• **Your task**:
Filter the entries for lines with the word "below".

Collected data

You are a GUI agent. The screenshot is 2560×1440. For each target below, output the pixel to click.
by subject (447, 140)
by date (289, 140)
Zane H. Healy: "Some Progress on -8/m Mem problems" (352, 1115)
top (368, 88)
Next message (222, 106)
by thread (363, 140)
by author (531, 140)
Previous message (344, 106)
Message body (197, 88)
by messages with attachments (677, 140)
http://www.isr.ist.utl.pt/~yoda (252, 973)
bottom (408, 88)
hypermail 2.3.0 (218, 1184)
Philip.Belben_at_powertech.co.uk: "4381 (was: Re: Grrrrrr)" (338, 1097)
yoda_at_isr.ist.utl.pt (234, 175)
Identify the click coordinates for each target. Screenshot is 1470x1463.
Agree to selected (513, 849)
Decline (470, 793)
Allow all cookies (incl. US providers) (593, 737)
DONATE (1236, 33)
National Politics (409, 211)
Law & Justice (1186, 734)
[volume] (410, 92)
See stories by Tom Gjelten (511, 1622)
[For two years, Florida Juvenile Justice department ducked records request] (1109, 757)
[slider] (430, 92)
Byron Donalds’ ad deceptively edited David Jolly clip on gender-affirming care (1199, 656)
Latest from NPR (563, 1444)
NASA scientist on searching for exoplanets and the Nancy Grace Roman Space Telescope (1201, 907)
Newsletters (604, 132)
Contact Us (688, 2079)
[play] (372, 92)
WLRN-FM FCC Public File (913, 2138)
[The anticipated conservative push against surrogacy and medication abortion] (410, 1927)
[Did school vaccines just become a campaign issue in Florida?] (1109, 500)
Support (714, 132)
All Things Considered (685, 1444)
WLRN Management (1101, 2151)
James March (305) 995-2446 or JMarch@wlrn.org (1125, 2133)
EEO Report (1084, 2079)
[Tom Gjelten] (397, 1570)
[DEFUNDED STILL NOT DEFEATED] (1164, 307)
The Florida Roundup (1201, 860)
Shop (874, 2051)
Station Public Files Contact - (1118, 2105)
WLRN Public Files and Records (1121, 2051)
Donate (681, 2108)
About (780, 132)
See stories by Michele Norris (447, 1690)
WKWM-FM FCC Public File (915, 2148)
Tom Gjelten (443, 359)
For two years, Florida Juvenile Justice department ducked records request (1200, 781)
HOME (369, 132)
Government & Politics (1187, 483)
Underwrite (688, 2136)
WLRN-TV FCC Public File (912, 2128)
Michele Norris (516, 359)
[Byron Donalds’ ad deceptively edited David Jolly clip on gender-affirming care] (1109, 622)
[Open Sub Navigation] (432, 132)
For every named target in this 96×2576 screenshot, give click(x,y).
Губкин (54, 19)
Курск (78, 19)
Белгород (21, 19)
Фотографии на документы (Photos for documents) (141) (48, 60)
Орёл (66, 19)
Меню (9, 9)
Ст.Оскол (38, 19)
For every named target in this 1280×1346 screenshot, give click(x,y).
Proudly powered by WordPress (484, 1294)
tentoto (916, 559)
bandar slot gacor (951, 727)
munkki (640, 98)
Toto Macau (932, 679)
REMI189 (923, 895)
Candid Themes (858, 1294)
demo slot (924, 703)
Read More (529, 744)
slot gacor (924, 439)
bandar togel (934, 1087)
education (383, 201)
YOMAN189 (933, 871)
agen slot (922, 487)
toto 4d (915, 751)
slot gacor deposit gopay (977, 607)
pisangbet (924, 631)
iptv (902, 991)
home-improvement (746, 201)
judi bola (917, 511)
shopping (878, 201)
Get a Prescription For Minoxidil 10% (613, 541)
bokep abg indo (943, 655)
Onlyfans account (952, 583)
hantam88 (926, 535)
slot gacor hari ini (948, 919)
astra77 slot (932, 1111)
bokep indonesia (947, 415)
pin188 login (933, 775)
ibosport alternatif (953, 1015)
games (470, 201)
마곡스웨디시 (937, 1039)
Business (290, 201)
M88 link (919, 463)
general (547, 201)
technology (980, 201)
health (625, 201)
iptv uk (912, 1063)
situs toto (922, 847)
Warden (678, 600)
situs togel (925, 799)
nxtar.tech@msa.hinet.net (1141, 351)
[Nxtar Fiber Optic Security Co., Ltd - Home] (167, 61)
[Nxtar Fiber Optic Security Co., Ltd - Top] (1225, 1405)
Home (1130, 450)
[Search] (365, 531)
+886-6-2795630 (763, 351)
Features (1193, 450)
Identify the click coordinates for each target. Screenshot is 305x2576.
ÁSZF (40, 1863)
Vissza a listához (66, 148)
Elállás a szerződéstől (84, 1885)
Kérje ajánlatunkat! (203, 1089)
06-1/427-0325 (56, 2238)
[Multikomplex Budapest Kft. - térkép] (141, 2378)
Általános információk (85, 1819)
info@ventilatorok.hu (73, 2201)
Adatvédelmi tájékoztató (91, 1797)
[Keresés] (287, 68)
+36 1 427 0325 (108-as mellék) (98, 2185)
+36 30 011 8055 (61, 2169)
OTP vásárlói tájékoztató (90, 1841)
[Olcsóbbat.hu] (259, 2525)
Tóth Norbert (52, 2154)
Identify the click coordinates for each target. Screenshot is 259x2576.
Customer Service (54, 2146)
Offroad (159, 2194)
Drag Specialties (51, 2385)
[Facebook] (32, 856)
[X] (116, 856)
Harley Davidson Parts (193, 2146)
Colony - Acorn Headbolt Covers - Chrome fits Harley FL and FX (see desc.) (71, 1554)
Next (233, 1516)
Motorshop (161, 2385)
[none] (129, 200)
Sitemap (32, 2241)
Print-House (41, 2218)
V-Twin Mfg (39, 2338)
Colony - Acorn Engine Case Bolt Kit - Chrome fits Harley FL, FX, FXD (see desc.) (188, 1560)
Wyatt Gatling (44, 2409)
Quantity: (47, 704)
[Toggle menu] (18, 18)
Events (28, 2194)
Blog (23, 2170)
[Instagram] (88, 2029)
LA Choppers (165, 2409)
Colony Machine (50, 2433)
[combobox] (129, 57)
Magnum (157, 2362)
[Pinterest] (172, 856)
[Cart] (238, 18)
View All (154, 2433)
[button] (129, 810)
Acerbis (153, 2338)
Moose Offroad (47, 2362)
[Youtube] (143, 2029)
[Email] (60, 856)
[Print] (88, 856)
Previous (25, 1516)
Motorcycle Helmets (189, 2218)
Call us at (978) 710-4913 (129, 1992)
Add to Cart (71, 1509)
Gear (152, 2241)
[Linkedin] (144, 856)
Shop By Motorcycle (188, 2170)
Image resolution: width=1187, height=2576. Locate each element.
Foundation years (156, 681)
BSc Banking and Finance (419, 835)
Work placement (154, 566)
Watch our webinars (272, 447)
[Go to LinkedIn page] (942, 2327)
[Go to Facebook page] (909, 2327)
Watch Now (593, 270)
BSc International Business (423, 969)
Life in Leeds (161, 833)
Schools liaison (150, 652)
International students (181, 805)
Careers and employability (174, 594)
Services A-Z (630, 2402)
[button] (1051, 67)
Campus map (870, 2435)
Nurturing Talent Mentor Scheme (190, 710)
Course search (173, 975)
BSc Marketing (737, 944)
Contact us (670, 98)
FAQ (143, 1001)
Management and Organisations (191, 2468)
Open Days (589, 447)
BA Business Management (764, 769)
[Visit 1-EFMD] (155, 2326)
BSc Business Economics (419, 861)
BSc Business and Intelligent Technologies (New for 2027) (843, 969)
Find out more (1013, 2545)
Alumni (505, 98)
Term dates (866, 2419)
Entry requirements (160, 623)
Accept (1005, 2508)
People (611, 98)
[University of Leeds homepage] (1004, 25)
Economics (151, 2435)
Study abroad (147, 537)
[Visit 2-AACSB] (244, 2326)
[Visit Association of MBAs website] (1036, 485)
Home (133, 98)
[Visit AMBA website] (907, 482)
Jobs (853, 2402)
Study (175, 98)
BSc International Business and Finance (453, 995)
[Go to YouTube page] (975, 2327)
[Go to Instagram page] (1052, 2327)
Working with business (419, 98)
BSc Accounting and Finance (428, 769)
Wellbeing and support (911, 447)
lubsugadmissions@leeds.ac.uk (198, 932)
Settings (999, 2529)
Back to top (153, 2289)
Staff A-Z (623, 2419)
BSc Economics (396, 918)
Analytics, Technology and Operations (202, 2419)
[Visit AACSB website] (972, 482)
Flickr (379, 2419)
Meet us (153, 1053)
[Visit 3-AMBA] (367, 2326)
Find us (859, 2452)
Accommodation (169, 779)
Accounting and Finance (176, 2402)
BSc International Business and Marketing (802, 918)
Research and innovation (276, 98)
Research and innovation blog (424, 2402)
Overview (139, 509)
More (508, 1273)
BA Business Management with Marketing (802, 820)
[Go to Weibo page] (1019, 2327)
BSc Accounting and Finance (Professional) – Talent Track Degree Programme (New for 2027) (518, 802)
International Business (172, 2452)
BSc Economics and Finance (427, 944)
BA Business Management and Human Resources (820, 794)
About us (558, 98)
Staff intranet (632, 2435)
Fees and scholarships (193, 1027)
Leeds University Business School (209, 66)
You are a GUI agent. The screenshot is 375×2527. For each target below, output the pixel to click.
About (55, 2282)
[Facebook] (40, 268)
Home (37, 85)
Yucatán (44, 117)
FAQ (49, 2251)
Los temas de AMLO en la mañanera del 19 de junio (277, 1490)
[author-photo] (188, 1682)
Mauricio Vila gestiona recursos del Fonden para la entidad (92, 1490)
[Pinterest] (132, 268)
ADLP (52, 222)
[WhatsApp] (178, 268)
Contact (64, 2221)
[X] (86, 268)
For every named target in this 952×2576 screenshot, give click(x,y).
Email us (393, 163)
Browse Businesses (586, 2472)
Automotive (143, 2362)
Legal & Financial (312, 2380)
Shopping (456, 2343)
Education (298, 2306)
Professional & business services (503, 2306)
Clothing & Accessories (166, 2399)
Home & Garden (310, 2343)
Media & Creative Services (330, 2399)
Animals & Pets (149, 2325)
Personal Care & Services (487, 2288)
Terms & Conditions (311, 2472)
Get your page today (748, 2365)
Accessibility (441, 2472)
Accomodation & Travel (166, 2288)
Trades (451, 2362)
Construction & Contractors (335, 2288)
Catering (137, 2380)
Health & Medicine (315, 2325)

• **Answer for the task**:
You are a GUI agent. The screenshot is 2560×1440. For each target below, output the pixel to click.
You are a GUI agent. The screenshot is 375×2527. For each target below, output the pixel to click.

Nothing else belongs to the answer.